Kurze Aufgabe 1 :: Prüfe anhand des Forenauszugs unten, ob die Aussagen (a) bis (c) zutreffen: (a) kingandre88 würde die Rolle hauptsächlich auf Forellen einsetzen. (b) Am Kanal soll auf Hecht geangelt werden. (c) bic zip vermutet, dass Gewinne bei Kleinanzeigen verkauft werden. Antworte jeweils mit Ja oder Nein und zitiere die entscheidenden Worte des Forenauszugs wörtlich.

Ich würde damit am Kanal auf Barsch und Zander angeln.


----------



## kingandre88 (1. Dezember 2022)

Die Rolle würde bei mir hauptsächlich auf Forellen eingesetzt werden.  Farblich passt sie perfekt zur FTM Bomber Trout 3.


----------



## bic zip (1. Dezember 2022)

Geil.
Jetzt kommen die Advendskalenderzombis wieder aus ihren Gräbern und klappern sämtliche Gewinnspiele ab.

Viele „New Member“, teilweise seit mehreren Jahren angemeldet und irgendwie nur zu Gewinnspielen „aktiv“.
Gewinne werden wahrscheinlich anschließend bei Kleinanzeigen versilbert.

Kann man die Leute nicht irgendwie aussortieren?


Allen anderen: Viel Glück


----------



## Nuesse (1. Dezember 2022)

Kurze Aufgabe 2 :: Schreib aus den Datensätzen unten die Zeilen von der Zeile mit „The image size“ bis zum Ende der Datensätze unverändert ab, beide Enden eingeschlossen. Lass die Bilder in deiner Antwort weg.

(Daten zu Klickzielen)
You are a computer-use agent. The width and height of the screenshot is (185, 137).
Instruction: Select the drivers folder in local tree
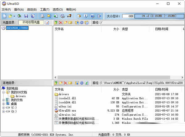[21, 96]
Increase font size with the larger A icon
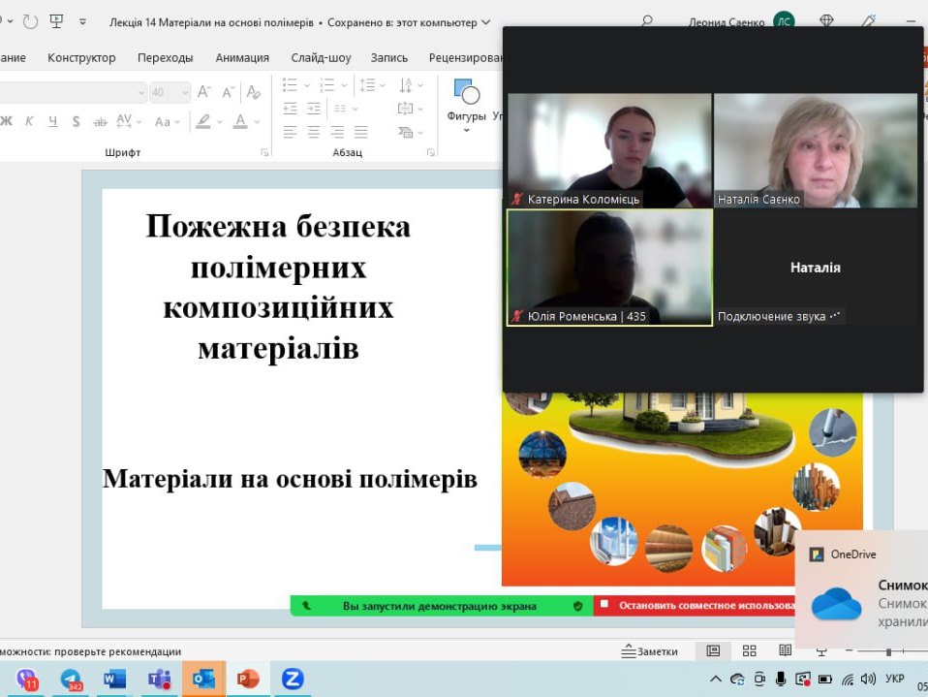The height and width of the screenshot is (697, 928). coord(203,92)
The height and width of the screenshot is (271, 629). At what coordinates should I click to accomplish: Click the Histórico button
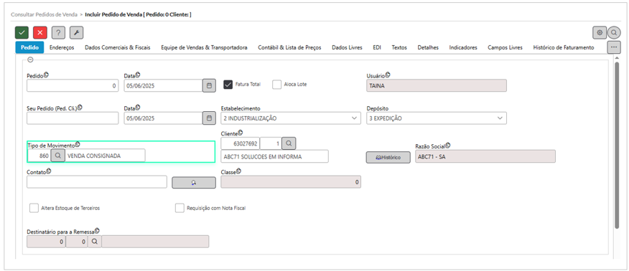click(x=388, y=157)
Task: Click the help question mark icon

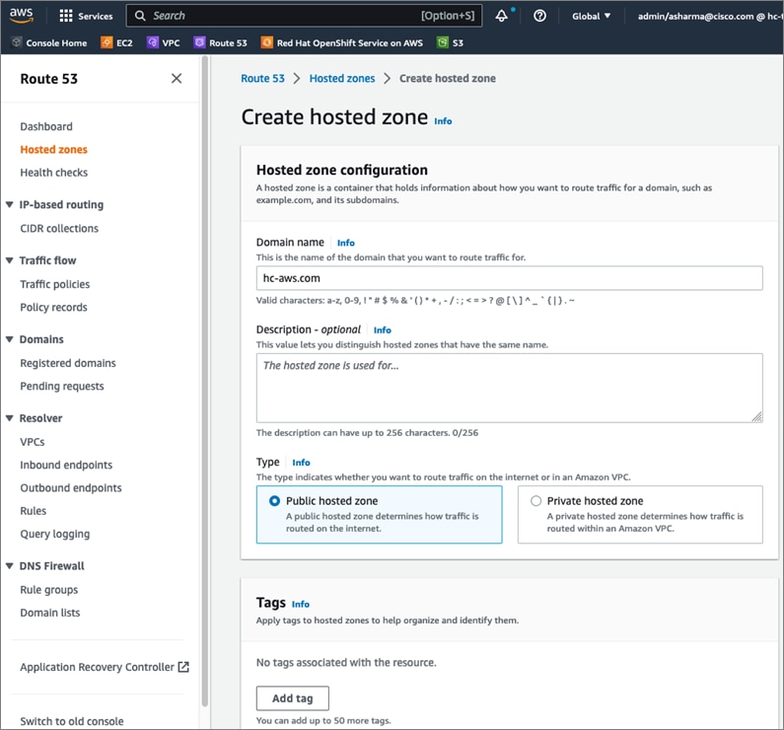Action: click(539, 16)
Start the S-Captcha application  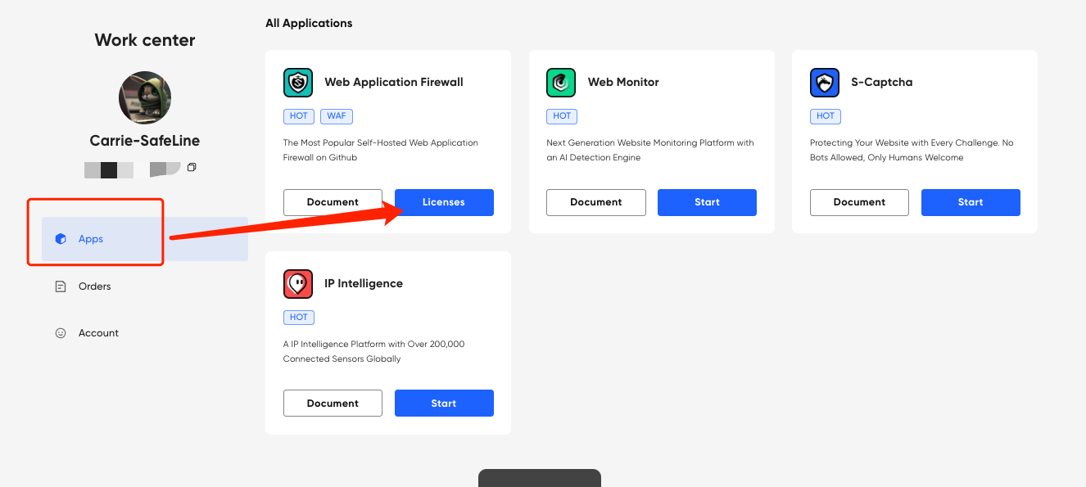tap(971, 202)
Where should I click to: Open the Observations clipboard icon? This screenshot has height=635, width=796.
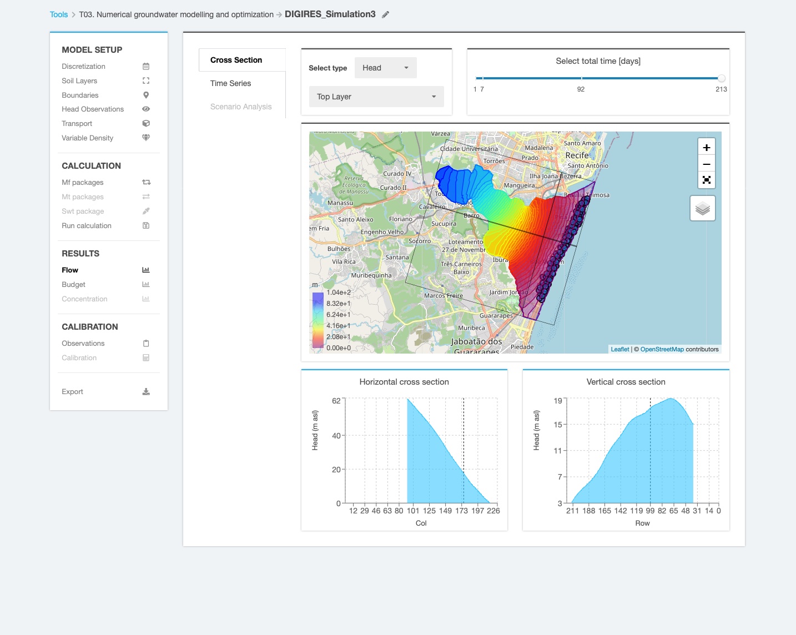click(145, 343)
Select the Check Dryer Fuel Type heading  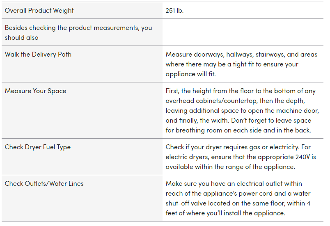(x=38, y=147)
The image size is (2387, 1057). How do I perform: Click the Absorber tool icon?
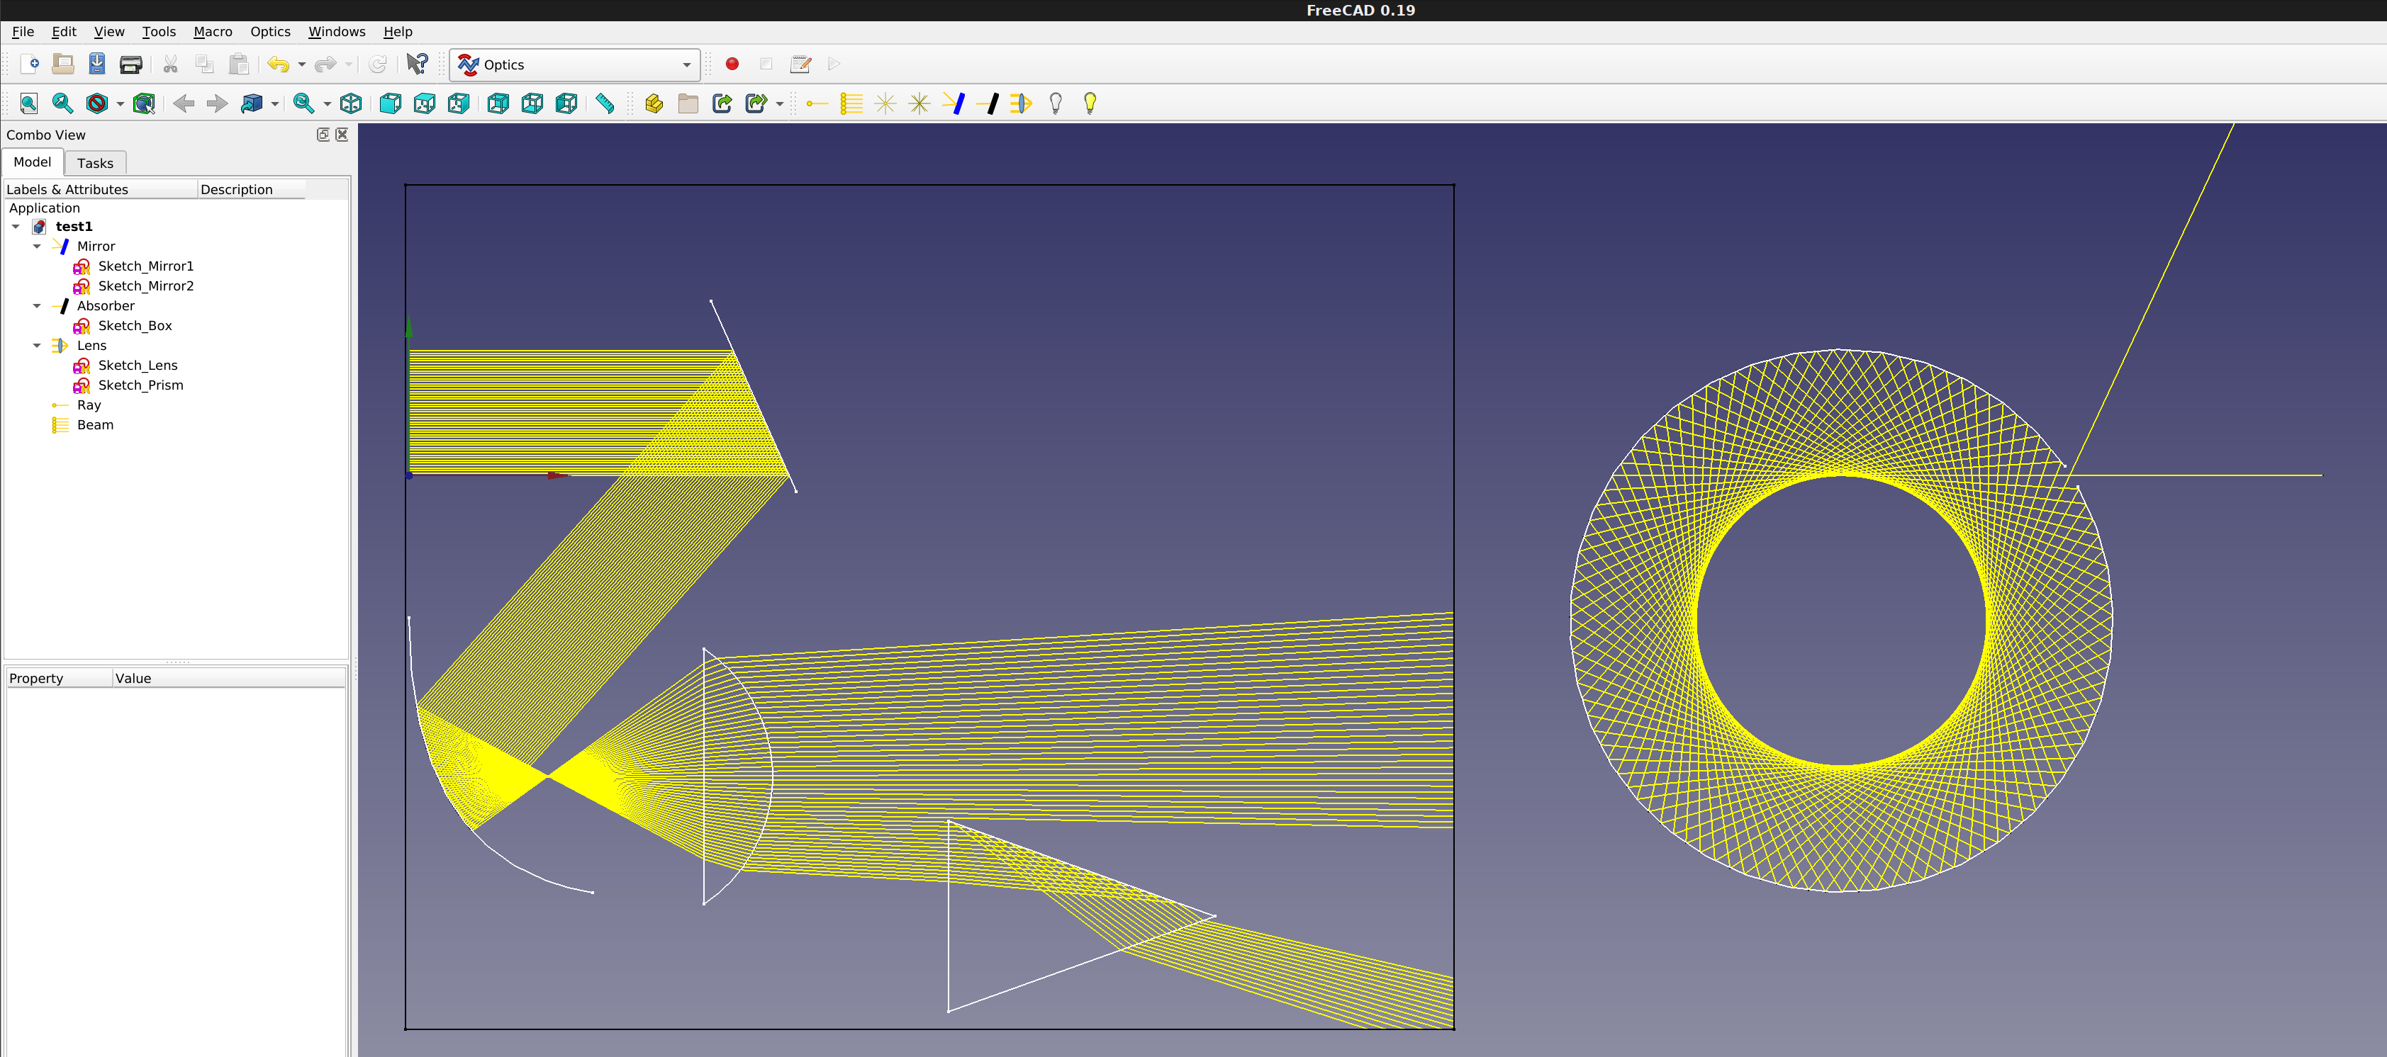pos(988,104)
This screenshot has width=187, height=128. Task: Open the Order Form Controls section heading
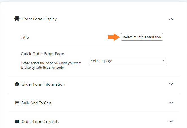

Erwartete Ausgabe 1 ::
(a) Ja: „Die Rolle würde bei mir hauptsächlich auf Forellen eingesetzt werden.“
(b) Nein: „Ich würde damit am Kanal auf Barsch und Zander angeln.“
(c) Ja: „Gewinne werden wahrscheinlich anschließend bei Kleinanzeigen versilbert.“

Erwartete Ausgabe 2 ::
The image size is (2387, 1057). How do I perform: Click the Absorber tool icon?
pos(988,104)
This screenshot has width=187, height=128. Task: Open the Order Form Controls section heading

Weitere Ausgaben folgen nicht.